Just an FYI, cfengine sets these permissions, not SA. We did that to get around the orginal issue (which I can't quite remember what it was). But I thought it was a setuid issue. I might look into this more tonight.
Ok, I remember now what the issue was. By default, spamd runs as root which will allow it to set it's uid to the user to write user pref files and such. We didn't want to do that, so we opted to using a non-root user (spamd), but doing that disallowed spamd from writing/reading user pref files. From the docs [1]: System-Level Security --------------------- spamd has the facility to run as a non-root user, this has potential security payoffs. If a fault is found in spamd or spamassassin code, any third party linked-libraries or imported perl modules there is the potential for abuse of both the running uid of spamd, and the uid of the username supplied by spamc (and this could be any user). When run as root, spamd will change uid's to the user invoking spamc in order to read and write to their configurations. This functionality is not possible if spamd does not run as root and is a disadvantage if you rely on this. If you use mysql or LDAP for per-user configuration there is no reason in the world to run as root, and this remains fully functional. If you do not need to let your users define their own rules, maintain their own whitelists, or have non-world-readable home and ~/.spamassassin directories, then just set spamd up to run with the "-u username" option. Since spamd can use auto-whitelisting, which requires it maintain a database of email addresses on-disk, you should use a non-"root" but non-"nobody" user: "mailnull" or "mail" are good choices, or even create a "spamd" user. ------ I think the best solution right now is either using LDAP to store this information, or use a mysql database. Let me try and get lcars to reply to this to see what he thinks. [1] http://wiki.apache.org/spamassassin/BetterDocumentation/SpamdReadme
Ok we can so SA <> LDAP fairly easily and it looks clean enough. My only concern is performance but the only way to find out is testing it. I'll set this up when I get the chance.

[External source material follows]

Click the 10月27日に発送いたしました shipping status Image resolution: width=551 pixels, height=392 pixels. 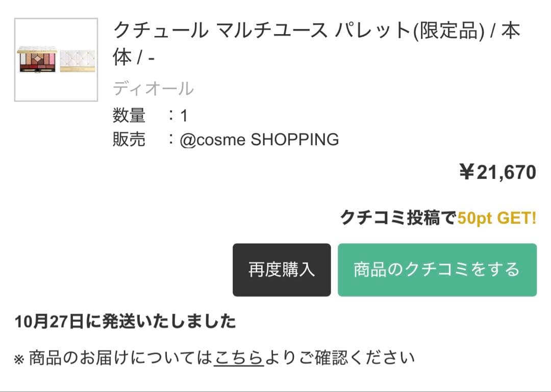coord(126,322)
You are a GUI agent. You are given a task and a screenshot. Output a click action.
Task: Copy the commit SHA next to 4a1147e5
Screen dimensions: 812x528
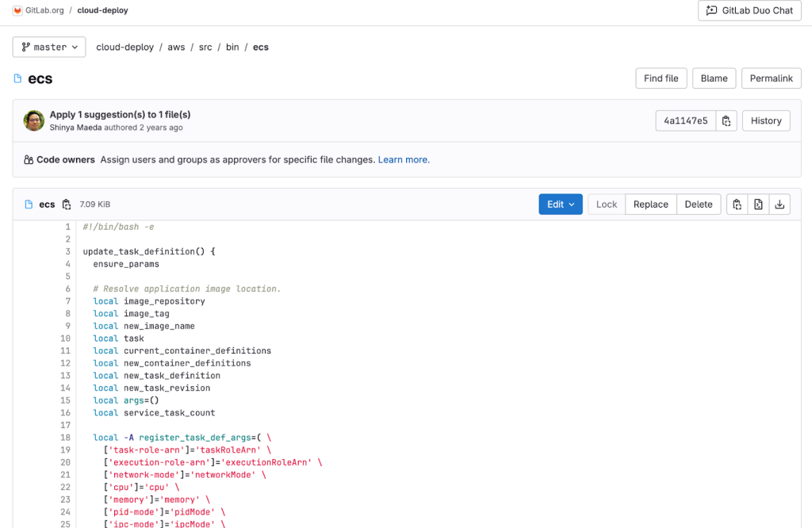click(x=726, y=121)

Okay, removing bayes_* and auto-whitelist, training, then making them -rw-rw---- slarti:spamd solves the problem, for anyone who needs it now. (Thanks hparker). Not sure how to make this into a permanent fix though.

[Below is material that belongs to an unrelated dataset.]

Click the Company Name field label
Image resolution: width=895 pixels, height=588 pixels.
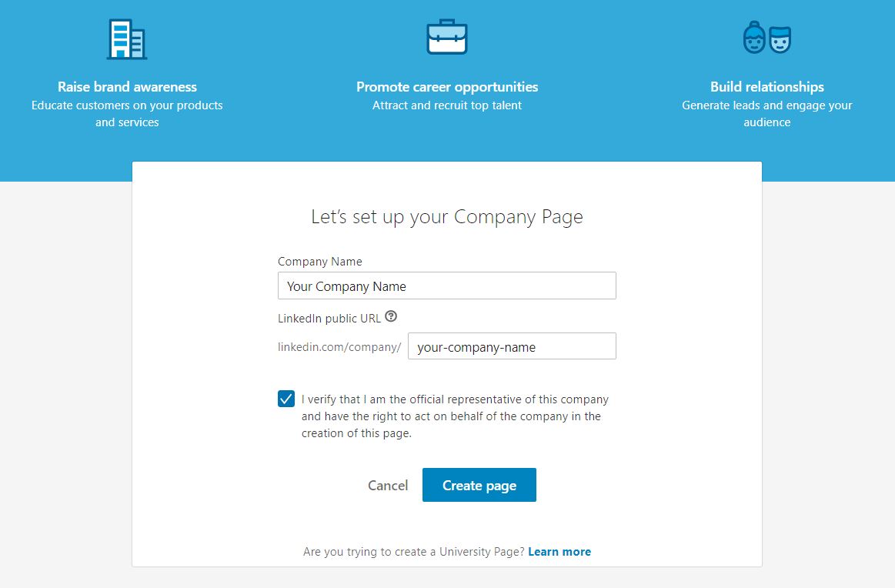pyautogui.click(x=319, y=262)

(In reply to comment #17) > > Not sure how to make this into a permanent fix though. > Said without reading the above comments, of course ;) Never mind.
Closing since we have global bayes working on woodpecker now.
(In reply to comment #19) > Closing since we have global bayes working on woodpecker now. slarti@woodpecker cur % sa-learn --spam --showdots * bayes: locker: safe_lock: cannot create tmp lockfile /var/amavis/.spamassassin/bayes.lock.woodpecker.gentoo.org.15402 for /var/amavis/.spamassassin/bayes.lock: Permission denied config: cannot open "/etc/mail/spamassassin/secrets.cf": Permission denied bayes: expire_old_tokens: locker: safe_lock: cannot create tmp lockfile /var/amavis/.spamassassin/bayes.lock.woodpecker.gentoo.org.30809 for /var/amavis/.spamassassin/bayes.lock: Permission denied Learned tokens from 0 message(s) (1 message(s) examined) There are 219 messages in that directory. Not sure exactly what's going on...
we don't offer per-user bayesian training.